また、伝承によれば、五代藩主毛利吉元公へ、萩の魚店町に住む黒兵衛というものが、獲れたての魚のすり身を蒲の茎にぬって焼き上げ献上したところ、大変お気に召し、以来藩主が江戸参勤の度、職人を伴い江戸屋敷で製造させ、徳川将軍家へお国土産として献上。時の将軍綱吉公は、殊の外満足され、その独特な風味を非常に賞美されました。これが世間の好評をうける端緒となり、長州名物と称えられるに至ったとされています。
その後、次第に製法も改良工夫され、板付蒲鉾となり今日の焼き抜き蒲鉾に進歩してまいりました。

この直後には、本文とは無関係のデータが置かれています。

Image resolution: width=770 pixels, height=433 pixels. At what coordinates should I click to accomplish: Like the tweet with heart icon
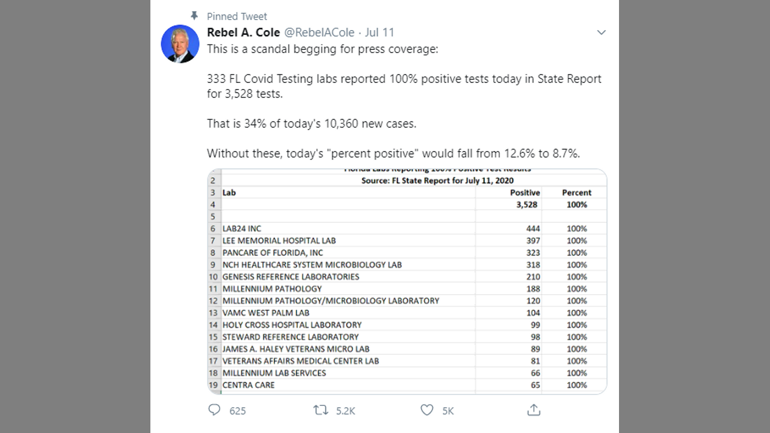pyautogui.click(x=427, y=410)

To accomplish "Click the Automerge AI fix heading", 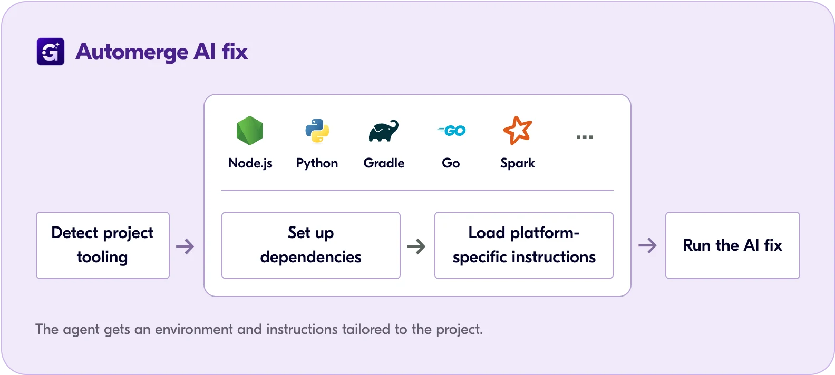I will 162,52.

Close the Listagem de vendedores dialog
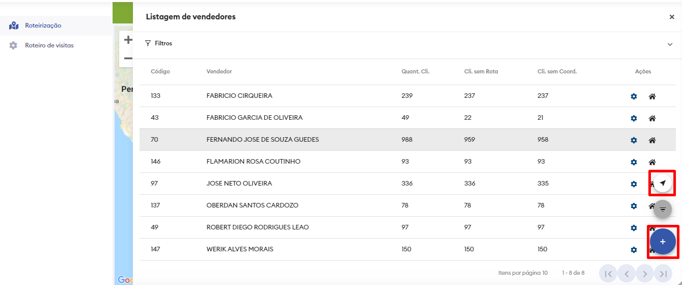point(671,17)
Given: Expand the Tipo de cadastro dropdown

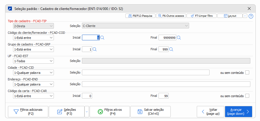Looking at the screenshot, I should [x=33, y=26].
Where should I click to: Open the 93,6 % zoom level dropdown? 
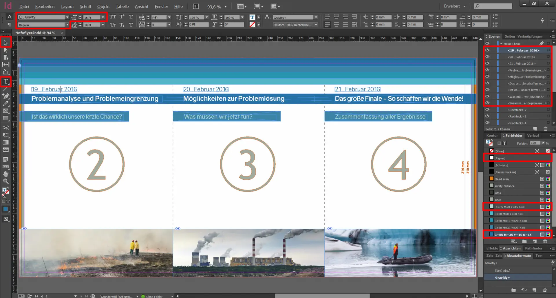click(x=226, y=7)

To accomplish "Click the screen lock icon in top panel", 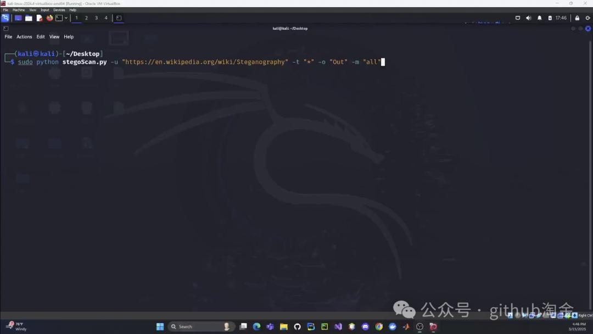I will [x=577, y=18].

新鮮な地魚が豊富な萩。将軍が愛した、素材の持つ旨味を充分に活かした、味と技が今にも引き継がれています。
長州名物としての萩の蒲鉾
萩の蒲鉾が、江戸時代に「長州名物」とされていたことを示す資料としては、村田清風に宛てた礼状が伝わっています。村田清風は、幕末期に長州藩の藩政改革に取り組み手腕を発揮した人物です。

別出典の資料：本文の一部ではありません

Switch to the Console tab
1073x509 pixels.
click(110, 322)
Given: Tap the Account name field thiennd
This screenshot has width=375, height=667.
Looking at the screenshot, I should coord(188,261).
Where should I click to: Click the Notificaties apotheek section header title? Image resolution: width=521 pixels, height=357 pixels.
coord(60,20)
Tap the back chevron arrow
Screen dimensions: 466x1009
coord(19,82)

その礼状は、弘化元年(1844年)、萩を訪れていた会津藩の志賀小太郎が、村田清風あてにしたためたものです。
それには、「御国産珍味」の結構な「蒲鉾」・「鯨」を沢山に頂戴し、誠にありがたく「賞翫(しょうがん)(褒め味わう)」いたしましたとあります。

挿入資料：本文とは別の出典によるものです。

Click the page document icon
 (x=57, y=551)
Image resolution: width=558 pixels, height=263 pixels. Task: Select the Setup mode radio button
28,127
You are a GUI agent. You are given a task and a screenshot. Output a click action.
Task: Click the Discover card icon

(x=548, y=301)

「御国産珍味」とあることから、会津においても、蒲鉾が長州の特産品という認識があったことが伺えます。このように、萩の蒲鉾は、江戸時代の初め頃には製造が始まっており、古くから、他国にも聞こえる特産品でした。
焼き抜き製法が生み出す上品な風味と強い弾力
萩の焼き抜き蒲鉾は、日本海の荒波で獲れた新鮮なエソという魚を主原料にしています。エソは濃厚な旨味があり、蒲鉾の材料の中では最高級品と言われています。
このエソを中心とした新鮮な魚のすり身を蒲鉾板に半円筒状に盛りつけて焼き台にのせ、蒲鉾の板の下から間接的に遠火をあて、長時間ゆっくりと焼き抜きます。これが焼き抜き蒲鉾と呼ばれる所以であり、独特のプリプリとした弾力のある食感につながっています。
蒲鉾の表面は、直接火をあてないため、艶のある真っ白な肌に仕上がります。また、加熱で膨張したかまぼこが冷えて縮み、表面に美しいちりめん皺ができるのも、焼き抜き蒲鉾の特徴です。
このように、濃厚な旨味がある新鮮な素材に独自の技を加えて焼き上げられた萩の焼き抜き蒲鉾は、他県の蒲鉾にはない独特な風味と弾力を誇っています。